§ **Tasks for this exercise**:
1. In the forum thread about unlocking the iPhone, what must a buyer in the US sign, according to square1?
2. Write what comes next in the forum thread about unlocking the iPhone, starting right after its final line.

§ **Reading passage**:
━━━━━━━━━━━━━━━━
Apple plans to release the next iPhone software update later this week which will include the iTunes Wi-Fi Music Store.

It appears the statement only refers to SIM Unlocking your iPhone to allow it to use networks outside of AT&T. It would appear that 3rd party hacks (Ringtones, Applications) would not cause the same problems.

One forum user indicates it i s possible to reverse the SIM Unlock by reflashing the firmware but must be done manually at this time.


----------



## square1 (10 Oct 2007)

Well it was reported on all of the major news channels in New York so I suspect it is true?


----------



## Tuesday (12 Nov 2007)

Can anyone tell me, if i buy an Iphone in the states, have it unlocked, will it work here in ireland? my mobile network is meteor


----------



## square1 (12 Nov 2007)

If you buy the Iphone in the US you have to sign a two year contract with AT&T. Its not available pay as you go.


----------



## Technologist (12 Nov 2007)

Tuesday said:


> Can anyone tell me, if i buy an Iphone in the states, have it unlocked, will it work here in ireland? my mobile network is meteor


It probably, maybe will.

But to buy one yourself in the states, you'll have to sign up for a contract. That may be difficult if you don't have a US address. It'll also be expensive.

In any case, it would have to be unlocked to work on Meteor. That'll breach your warranty. You won't be able to avail of software upgrades as Apple will turn your phone into a pillar of salt if it's been tampered with.

Look out for counterfeit IPhones on eBay.


----------



## Tuesday (13 Nov 2007)

I know someone who didn't have to sign up to AT&T after buying one in the states so hopefully i'll be able to do the same. I'm not overly concerned about the warranty......hopefully if i don't update the firmware after unlocking it will be ok.


----------



## Sherman (14 Nov 2007)

AFAIK you buy the phone in the Apple store and then sign up to AT&T subsequently - the theory from Apple's POV being that you can't activate the iTunes function etc. without signing up to their chosen phone service provider. I think they forgot about the hackosphere


----------



## Tuesday (14 Nov 2007)

OK i see, so they assume that you will be signing up to AT&T after you buy the iphone, but there is no obligation to do so when you actually buy it?


----------



## square1 (14 Nov 2007)

Correct - but the iphone does nothing until connected to itunes, you need to download all of the firm ware, you can't even turn it on until then.


----------



## colm (17 Nov 2007)

Bob_tg said:


> Anyone believe these rumours?
> 
> http://www.macrumors.com/2007/09/24/apple-issues-warning-on-iphone-unlocking/
> 
> ...
━━━━━━━━━━━━━━━━
§ **Record set**:
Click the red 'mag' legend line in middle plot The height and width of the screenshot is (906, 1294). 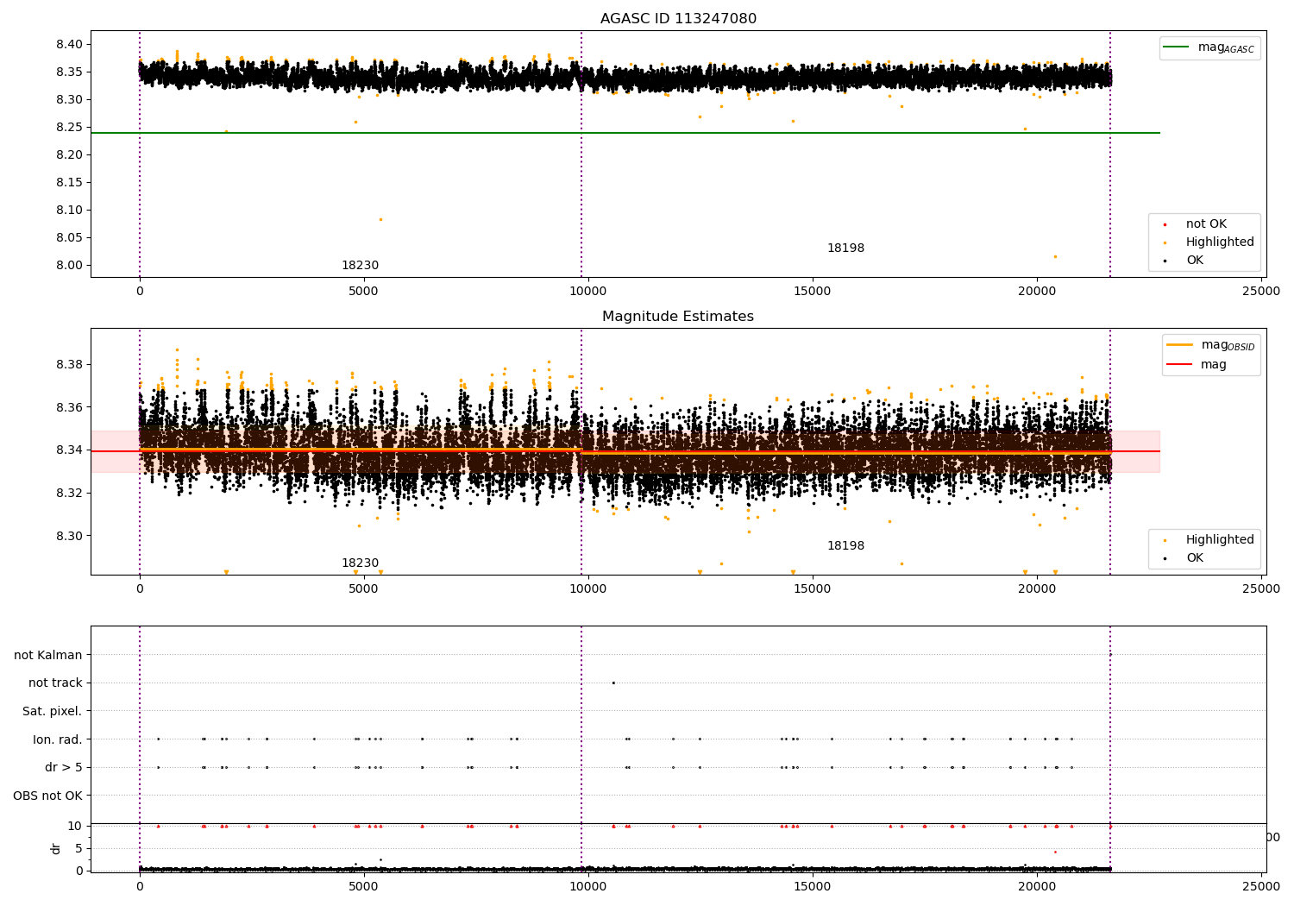click(x=1179, y=364)
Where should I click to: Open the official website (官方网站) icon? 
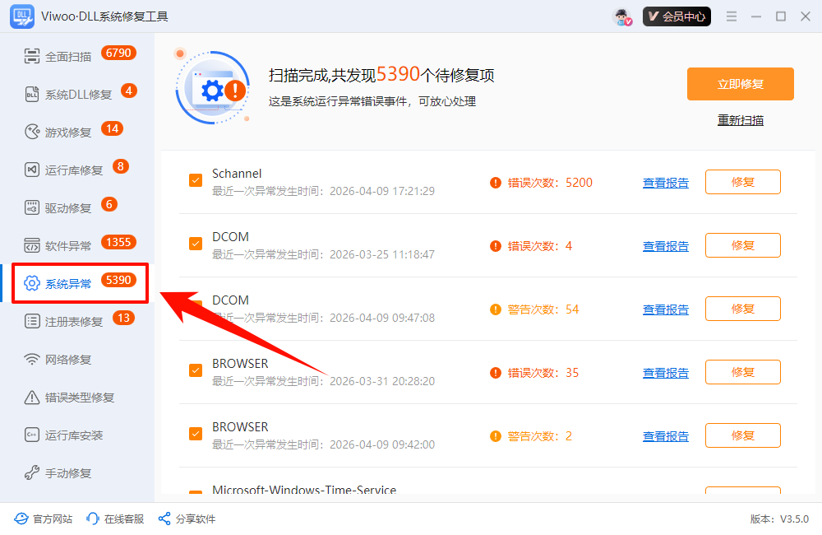click(x=21, y=519)
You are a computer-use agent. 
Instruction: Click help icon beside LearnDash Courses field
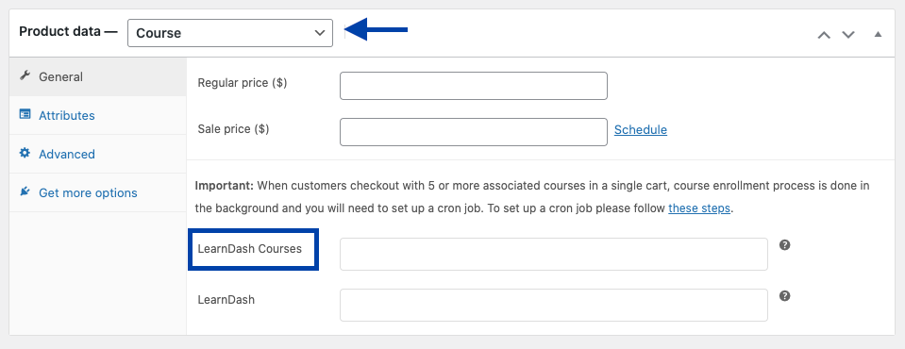point(784,245)
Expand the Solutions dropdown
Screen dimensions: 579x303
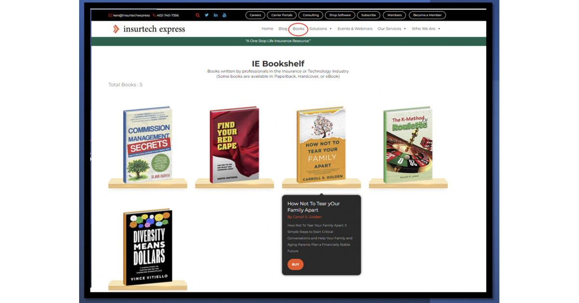[320, 28]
━━━━━━━━━━━━━━━━
§ **Task-by-task outputs**:
1. A two-year contract with AT&T.

2.
Total Rubbish



Tuesday said:


> Can anyone tell me, if i buy an Iphone in the states, have it unlocked, will it work here in ireland? my mobile network is meteor


It will I have one unlocked working on Vodafone
3 is the only network it wont work on as far as i know



square1 said:


> If you buy the Iphone in the US you have to sign a two year contract with AT&T. Its not available pay as you go.


It is if the phone is unlocked


----------



## Tuesday (20 Nov 2007)

Just a follow up:

Got the iPhone in the US, firmware version 1.1.1, unlocked it using instructions from [broken link removed] Now working fine on the Meteor network(pay as you go)


----------



## colm (20 Nov 2007)

Enjoy!! Remember *DONT* let iTunes upgrad it to 1.1.2  with out installing & running  OkToPrep first!!!


----------



## Tuesday (21 Nov 2007)

colm said:


> Enjoy!! Remember *DONT* let iTunes upgrad it to 1.1.2


 
Thats the plan! if you hook up your ipod and launch itunes, i'm assuming you will get a prompt before anything is installed? i.e. they won't upgrade to 1.1.2 in the background without prompting you first?


----------



## alpha (3 Dec 2007)

is the ipod touch the iphone?


----------



## colm (3 Dec 2007)

no - different Devices.. By the way there is now a way to safely upgrade to 1.1.2 I am testing it tonight. I will post a link once I can verify it works


----------



## Dan_O (4 Dec 2007)

bobbysands81 said:


> [broken link removed] are based in Cork and do the 8 gig one for €520.
> 
> I got one of them and they are an amazing piece of kit, couldn't recommend one more.  The touch screen user interface is brilliant.



Has anyone bought from this company? I'm considering giving them a try but would like to hear from others who have bought from them beforehand.


----------



## colm (4 Dec 2007)

[broken link removed]is the complete unlocking guide as well as how to safely upgrade to the latest version (1.1.2)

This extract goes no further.